Wrong! Comparative effectiveness research is a win-win only if it is what you want to do. However, based on the recent US Protective Services Task Force (USPSTF) recommendations for mammography screening, we have to ask ourselves: "What do we do when we want to do something that is not deemed to be the best by CER?"

In November 2009, the USPSTF, an independent nongovernmental panel of 16 medical and scientific experts evaluating the value of screening tests, said that mammography should not be performed routinely until age 50 and then only every 2 years until age 75. They also said that there was not enough evidence to recommend breast self-examination and clinical breast examinations. The panel concluded that screening for breast cancer before age 50 is harmful and suggested that we are actually hurting women by screening as they had previously recommended in 2002. They stated that the false-positive results from these screenings and the resulting biopsies did not improve a woman's odds of surviving breast cancer and were therefore unacceptable.

We have to ask ourselves why everyone is so upset. The USPSTF recommendations are the essence of quality medicine: Look at the data and change what we are doing when it is not supported by the evidence. We should be thrilled that an independent group has reviewed data and given us a way to decrease harm to our patients and decrease costs. So why are most people unhappy with the new recommendations?

This conflict between what we know and what we are being told by CER is at the heart of the future of healthcare. Everyone knows of a woman in her 40s or younger who has had breast cancer detected by a mammogram, self-breast examination, or clinical breast examination. We all think of these practices as being lifesaving. However, we know that many women have been sent for repeat mammograms, breast ultrasounds, or breast biopsies because the original mammogram was not definitive, and everyone is happy when no malignancy is found. So why is there conflict? Are professional and lay groups unhappy because they don't believe the data, or are there other reasons that may be influencing their objections?

My own opinion is that the rapidity and vehemence of the reaction by professional and lay groups against the USPSTF recommendations indicate a lack of critical evaluation of the data the panel used to formulate their recommendations. The response appears to be based on anecdote, emotion, and possibly self-interest. Could it be that the immediate strong negativity to the recommendations may be because of reluctance to change, difficulty in breaking old habits, the perception that the healthcare system is more interested in saving money than in a patient's well-being, or personal financial issues related to the loss of reimbursement for tests and procedures? I don't know, but we must accept that CER may result in changes in care that affect many interest groups who don't want to change what they have been doing.

How do we, as responsible professionals, react to this type of change in medicine?

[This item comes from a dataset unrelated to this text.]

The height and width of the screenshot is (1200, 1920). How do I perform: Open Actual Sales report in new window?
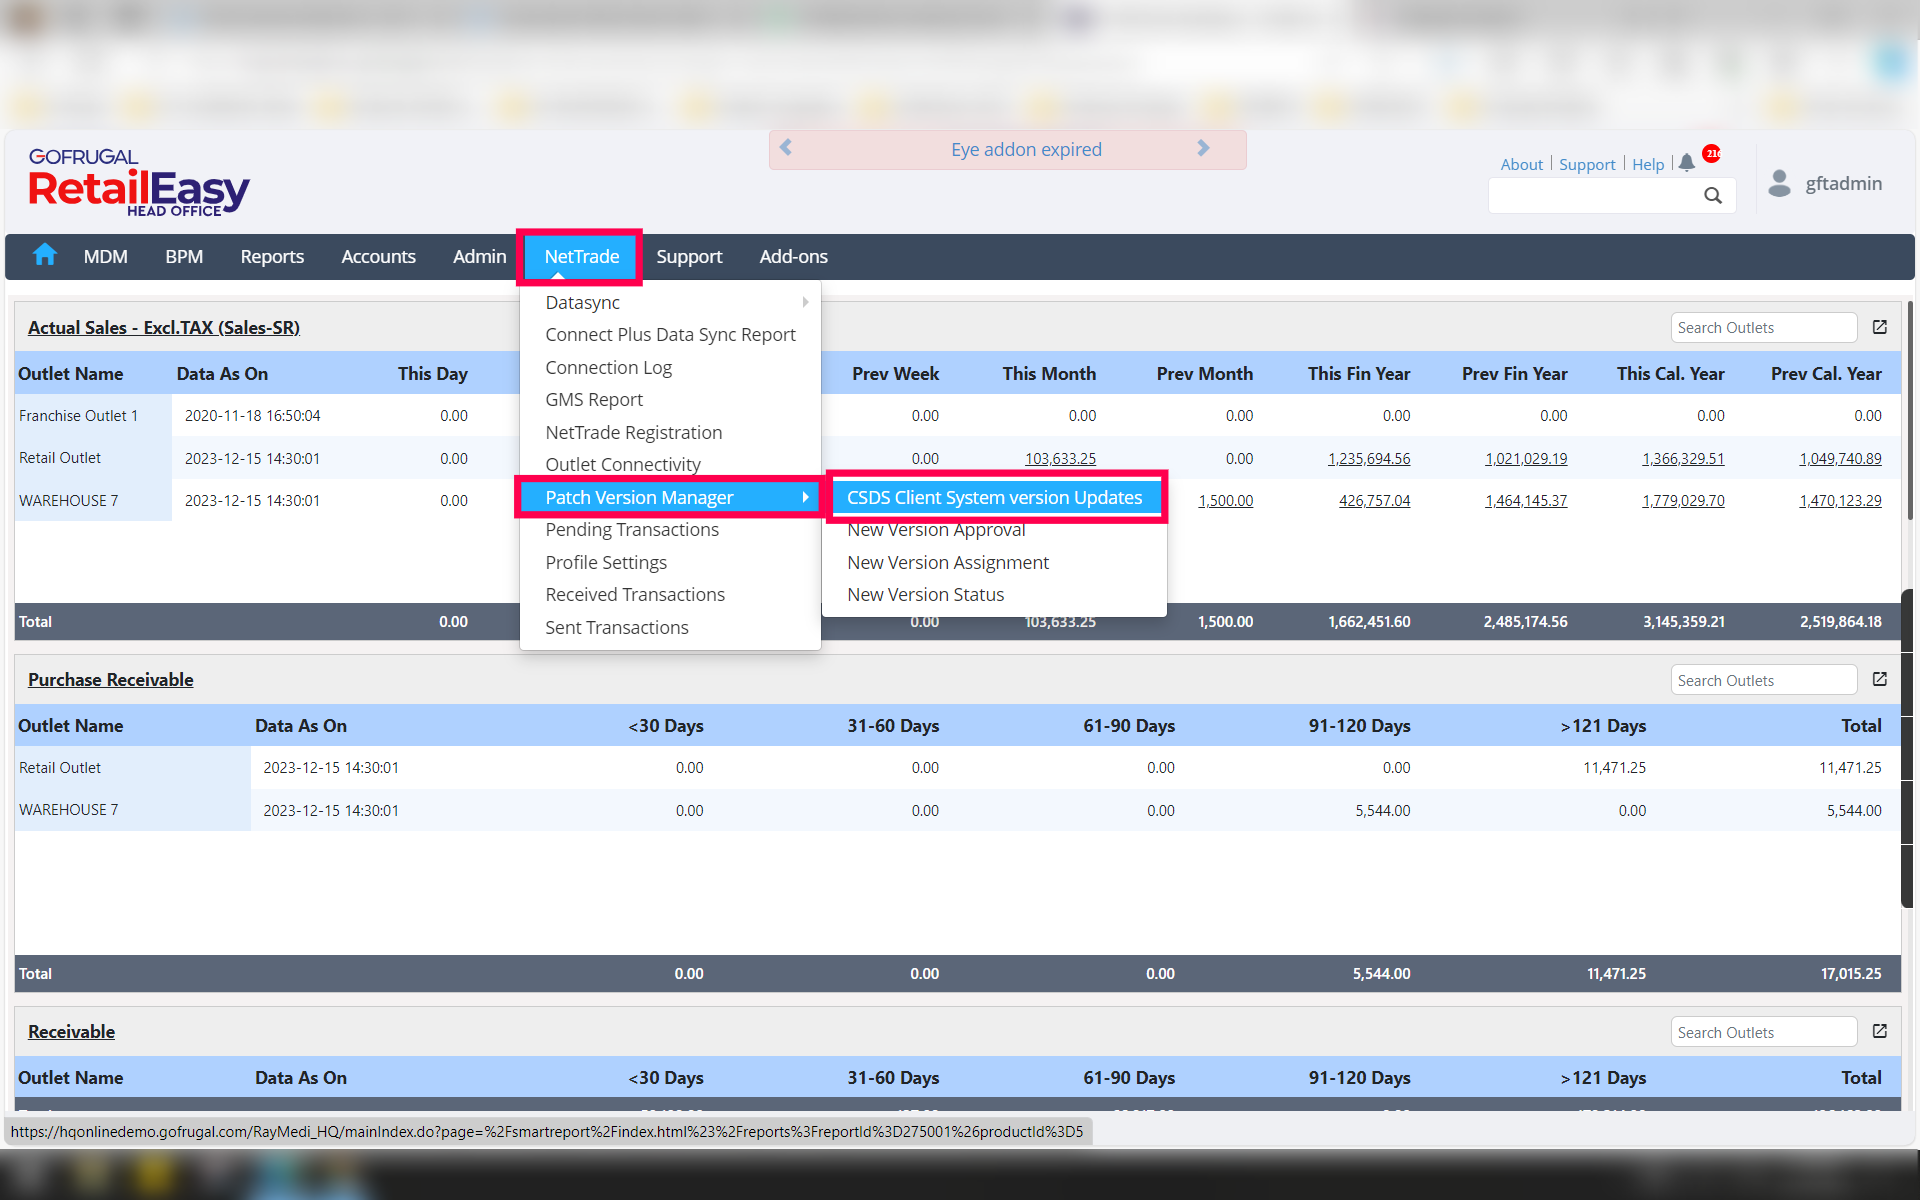(x=1880, y=327)
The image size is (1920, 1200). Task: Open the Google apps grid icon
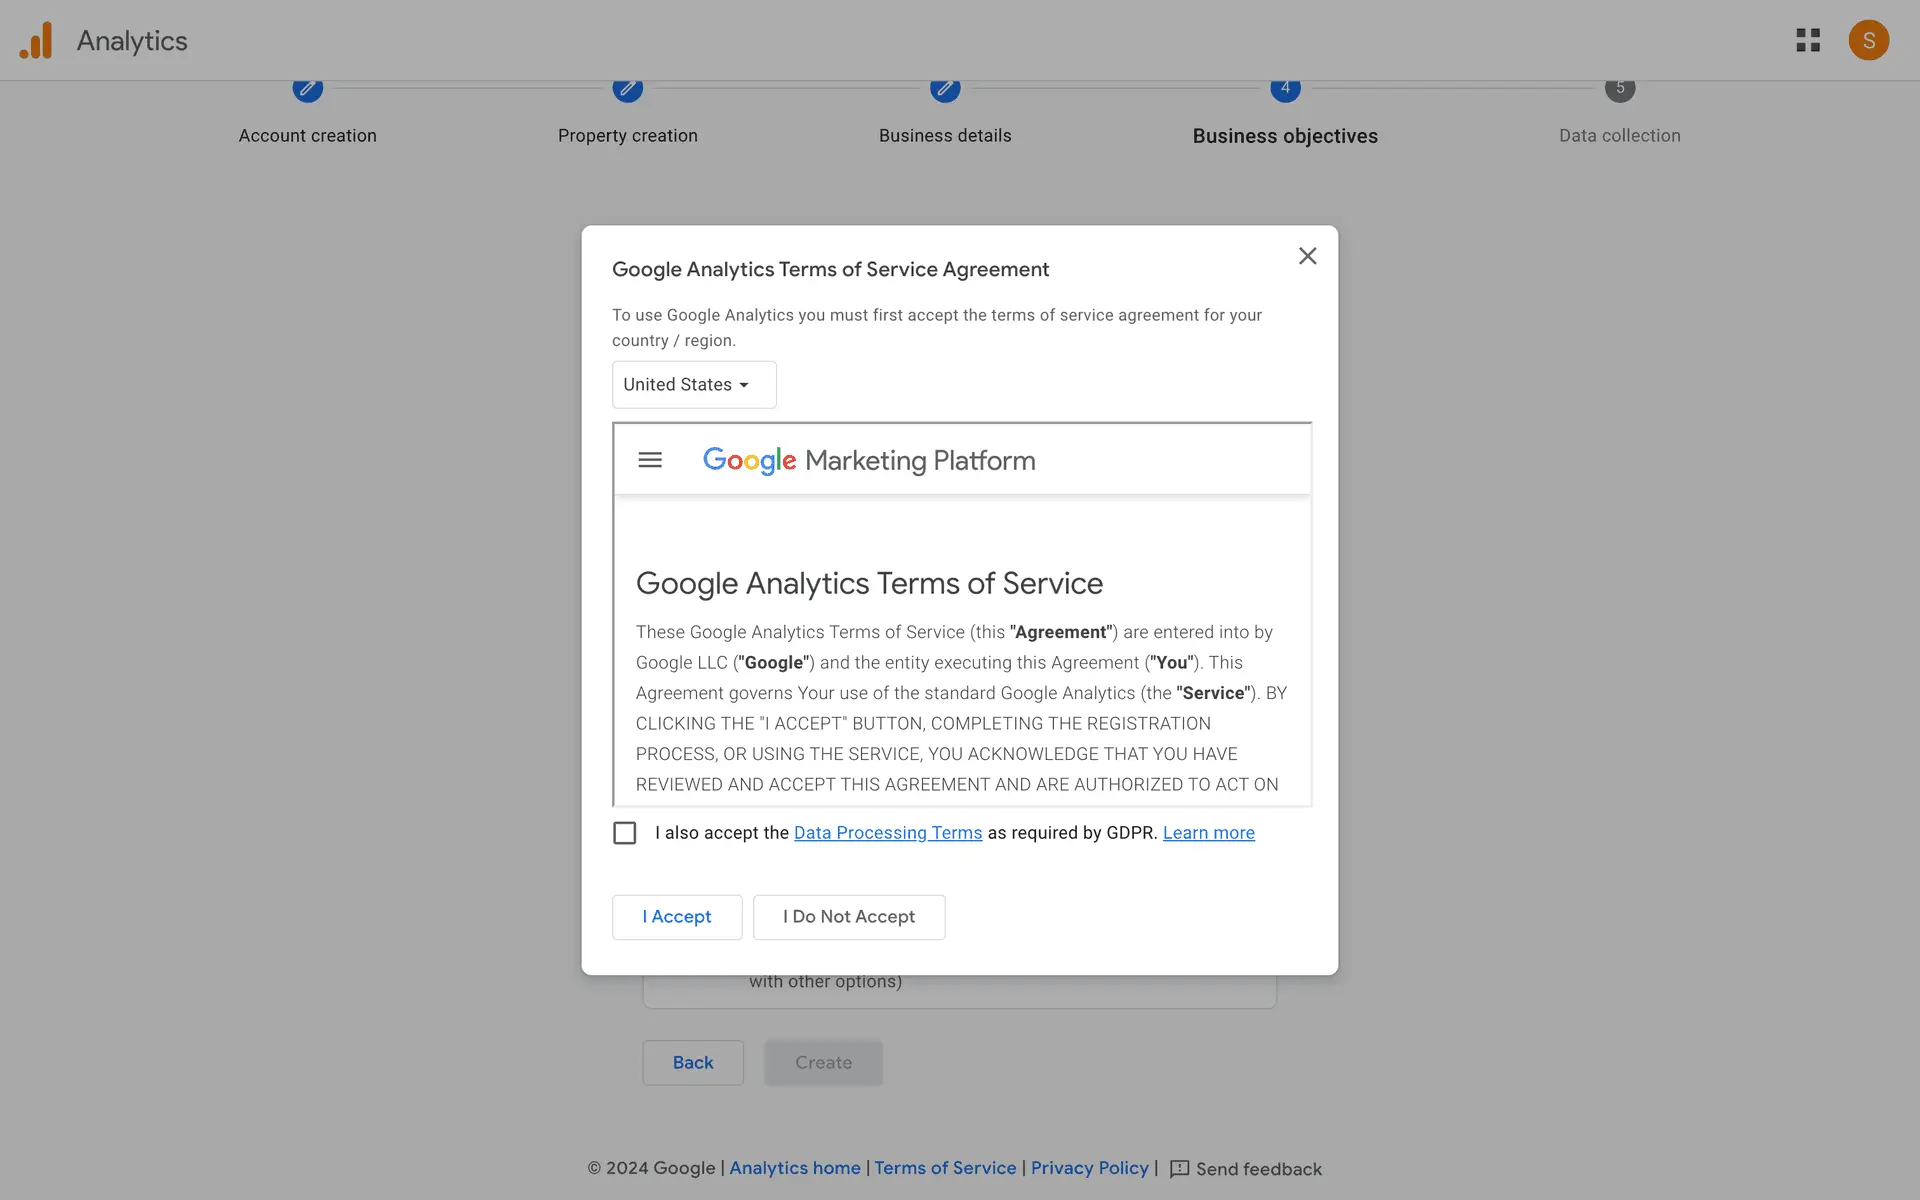[x=1807, y=40]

I suggest that we respond to it as we do to any other type of data. Before new recommendations come out, they always should be fully peer reviewed. Proposed recommendations and the rationale behind them need to be published. They have to be critically reviewed by clinicians responsible for the care of patients in this particular area. Their methods and data must be evaluated, and if flaws in the proposed recommendations are present, they should be openly discussed. Only after this process is completed should final recommendations be adopted. If the data and conclusions are appropriate, we should adopt them as professionals, even if our self-interest or our anecdotal data tell us we should not.

I believe that that is what the professional societies should have done with the new USPSTF recommendations.

I suspect the USPSTF report on mammography will be one of many recommendations being made about healthcare resource use in the near future. If we as professionals want to maintain our credibility in determining the healthcare systems of the future, we must develop systematic mechanisms for accepting or rejecting the results of CER based on critical evaluation, rather than emotion and self-interest. If we don't do this, outside agencies will undoubtedly make changes for us. This is not what I think we want to have as the future of medicine.